Foi verificado volume entre 1,20 m e 1,30 m, o que pode prejudicar a navegação e o abastecimento de comunidades ribeirinhas da região. O levantamento é válido para os meses de agosto, setembro e outubro deste ano. Desde março, o volume de chuvas é deficitário na região, em parte por conta do El Niño, que começou no outono do ano passado. O fenômeno está associado ao aquecimento das águas do Oceano Pacífico equatorial, alterando os ventos em boa parte do planeta e o regime de chuvas. Na região Norte, leva à seca. A partir de junho, o La Niña, fenômeno oposto, começou a se desenvolver de forma fraca. "Esta estiagem é fruto de uma interação de vários fenômenos, notadamente o El Niño e a La Niña. Ela já se estende há quase seis meses, e não temos uma noção exata de quando vai normalizar. Estamos acompanhando a situação mensalmente para avaliar como ela se comporta", afirmou o chefe da Divisão de Pesquisas do Centro Nacional de Monitoramento e Alertas de Desastres Naturais (Cemaden), José Marengo.

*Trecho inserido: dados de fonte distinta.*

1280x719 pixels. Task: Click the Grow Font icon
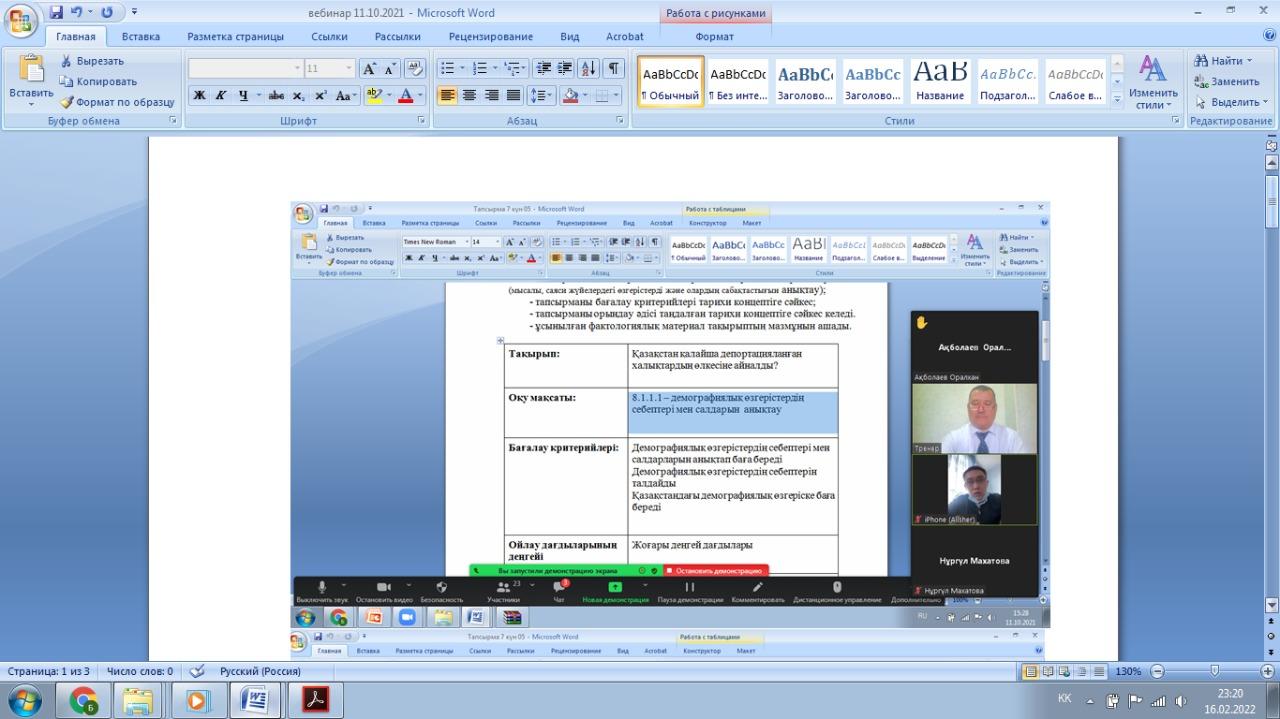pyautogui.click(x=369, y=69)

O documento alerta ainda para o alto risco de queimadas e incêndios florestais, especialmente na área central do Brasil e no sul e no leste da Amazônia. O número de focos de incêndio pode atingir máximas históricas.

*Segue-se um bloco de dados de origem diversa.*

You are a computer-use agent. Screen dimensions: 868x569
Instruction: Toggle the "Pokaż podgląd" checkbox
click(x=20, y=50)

A estiagem constatada também deve afetar o Nordeste. De acordo com o grupo de previsão climática do MCTIC, tradicionalmente agosto é o último mês da estação chuvosa na parte leste da região, mas tem chovido pouco desde abril, início do período de precipitações na região. Com a baixa incidência de chuvas nos últimos anos, a tendência é que a situação se repita na zona da mata, que já apresenta valores abaixo da média para a época do ano. "O panorama de poucas chuvas nessa área vem se arrastando desde 2012, e os níveis dos reservatórios e dos rios estão muito baixos, mesmo na zona da mata. E isso gera problemas para a população, porque pode haver desabastecimento", destacou José Marengo.

O GTPCS é formado pelo Instituto Nacional de Pesquisas Espaciais (Inpe), Centro Nacional de Monitoramento e Alertas de Desastres Naturais (Cemaden) e Instituto Nacional de Pesquisas da Amazônia (Inpa).